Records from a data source
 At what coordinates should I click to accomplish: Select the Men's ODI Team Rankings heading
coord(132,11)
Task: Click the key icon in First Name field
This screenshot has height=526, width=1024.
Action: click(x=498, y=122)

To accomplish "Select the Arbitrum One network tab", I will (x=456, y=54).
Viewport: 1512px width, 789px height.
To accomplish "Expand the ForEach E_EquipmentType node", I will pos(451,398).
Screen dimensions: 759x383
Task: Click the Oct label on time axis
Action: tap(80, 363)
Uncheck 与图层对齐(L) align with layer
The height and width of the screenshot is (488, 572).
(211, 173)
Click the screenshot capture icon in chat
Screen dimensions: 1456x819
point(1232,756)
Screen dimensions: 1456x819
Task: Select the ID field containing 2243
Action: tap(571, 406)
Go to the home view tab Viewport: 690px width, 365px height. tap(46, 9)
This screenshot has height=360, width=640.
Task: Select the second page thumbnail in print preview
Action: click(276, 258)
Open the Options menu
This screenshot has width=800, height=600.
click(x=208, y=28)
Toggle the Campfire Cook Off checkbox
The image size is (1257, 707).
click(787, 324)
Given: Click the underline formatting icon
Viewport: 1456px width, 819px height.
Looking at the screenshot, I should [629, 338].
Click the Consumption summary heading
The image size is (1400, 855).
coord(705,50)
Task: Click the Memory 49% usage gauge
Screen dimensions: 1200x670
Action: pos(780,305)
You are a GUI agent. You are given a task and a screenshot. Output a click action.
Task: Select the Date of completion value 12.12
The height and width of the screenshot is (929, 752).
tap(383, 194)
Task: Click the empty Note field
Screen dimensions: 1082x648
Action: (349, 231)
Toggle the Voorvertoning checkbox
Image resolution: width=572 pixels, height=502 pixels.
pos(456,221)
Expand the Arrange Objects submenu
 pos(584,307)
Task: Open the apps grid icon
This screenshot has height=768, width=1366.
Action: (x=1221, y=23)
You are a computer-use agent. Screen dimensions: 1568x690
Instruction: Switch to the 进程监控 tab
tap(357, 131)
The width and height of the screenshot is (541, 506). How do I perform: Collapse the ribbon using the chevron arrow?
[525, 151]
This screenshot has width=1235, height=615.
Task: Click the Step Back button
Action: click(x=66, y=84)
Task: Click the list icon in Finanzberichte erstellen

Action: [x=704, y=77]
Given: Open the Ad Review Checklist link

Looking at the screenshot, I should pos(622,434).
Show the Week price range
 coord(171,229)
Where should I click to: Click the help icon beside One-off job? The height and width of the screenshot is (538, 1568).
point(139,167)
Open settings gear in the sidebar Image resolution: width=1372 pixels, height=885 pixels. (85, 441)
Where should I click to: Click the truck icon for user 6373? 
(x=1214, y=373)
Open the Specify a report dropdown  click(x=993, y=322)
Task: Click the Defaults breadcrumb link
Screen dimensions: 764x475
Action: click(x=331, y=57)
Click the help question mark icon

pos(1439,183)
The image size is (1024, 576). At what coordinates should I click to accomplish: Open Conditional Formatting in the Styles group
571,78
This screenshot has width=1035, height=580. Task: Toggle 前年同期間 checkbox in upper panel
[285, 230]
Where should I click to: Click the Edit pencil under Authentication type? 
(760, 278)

- Job: Copy the entire listing above word for word, line by line, without changing anything.

- Reply:
 At what coordinates should I click to accomplish: Select the Men's ODI Team Rankings heading
coord(132,11)
Task: Click the key icon in First Name field
This screenshot has height=526, width=1024.
Action: click(x=498, y=122)

To accomplish "Select the Arbitrum One network tab", I will (x=456, y=54).
Viewport: 1512px width, 789px height.
To accomplish "Expand the ForEach E_EquipmentType node", I will pos(451,398).
Screen dimensions: 759x383
Task: Click the Oct label on time axis
Action: tap(80, 363)
Uncheck 与图层对齐(L) align with layer
The height and width of the screenshot is (488, 572).
(211, 173)
Click the screenshot capture icon in chat
Screen dimensions: 1456x819
point(1232,756)
Screen dimensions: 1456x819
Task: Select the ID field containing 2243
Action: tap(571, 406)
Go to the home view tab Viewport: 690px width, 365px height. tap(46, 9)
This screenshot has height=360, width=640.
Task: Select the second page thumbnail in print preview
Action: click(276, 258)
Open the Options menu
This screenshot has width=800, height=600.
click(x=208, y=28)
Toggle the Campfire Cook Off checkbox
The image size is (1257, 707).
click(787, 324)
Given: Click the underline formatting icon
Viewport: 1456px width, 819px height.
Looking at the screenshot, I should [629, 338].
Click the Consumption summary heading
The image size is (1400, 855).
coord(705,50)
Task: Click the Memory 49% usage gauge
Screen dimensions: 1200x670
Action: pos(780,305)
You are a GUI agent. You are given a task and a screenshot. Output a click action.
Task: Select the Date of completion value 12.12
The height and width of the screenshot is (929, 752).
tap(383, 194)
Task: Click the empty Note field
Screen dimensions: 1082x648
Action: (349, 231)
Toggle the Voorvertoning checkbox
Image resolution: width=572 pixels, height=502 pixels.
pos(456,221)
Expand the Arrange Objects submenu
 pos(584,307)
Task: Open the apps grid icon
This screenshot has height=768, width=1366.
Action: (x=1221, y=23)
You are a computer-use agent. Screen dimensions: 1568x690
Instruction: Switch to the 进程监控 tab
tap(357, 131)
The width and height of the screenshot is (541, 506). How do I perform: Collapse the ribbon using the chevron arrow?
[525, 151]
This screenshot has width=1235, height=615.
Task: Click the Step Back button
Action: click(x=66, y=84)
Task: Click the list icon in Finanzberichte erstellen

Action: [x=704, y=77]
Given: Open the Ad Review Checklist link

Looking at the screenshot, I should pos(622,434).
Show the Week price range
 coord(171,229)
Where should I click to: Click the help icon beside One-off job? The height and width of the screenshot is (538, 1568).
point(139,167)
Open settings gear in the sidebar Image resolution: width=1372 pixels, height=885 pixels. (85, 441)
Where should I click to: Click the truck icon for user 6373? 
(x=1214, y=373)
Open the Specify a report dropdown  click(x=993, y=322)
Task: Click the Defaults breadcrumb link
Screen dimensions: 764x475
Action: click(x=331, y=57)
Click the help question mark icon

pos(1439,183)
The image size is (1024, 576). At what coordinates should I click to accomplish: Open Conditional Formatting in the Styles group
571,78
This screenshot has width=1035, height=580. Task: Toggle 前年同期間 checkbox in upper panel
[285, 230]
Where should I click to: Click the Edit pencil under Authentication type? 
(760, 278)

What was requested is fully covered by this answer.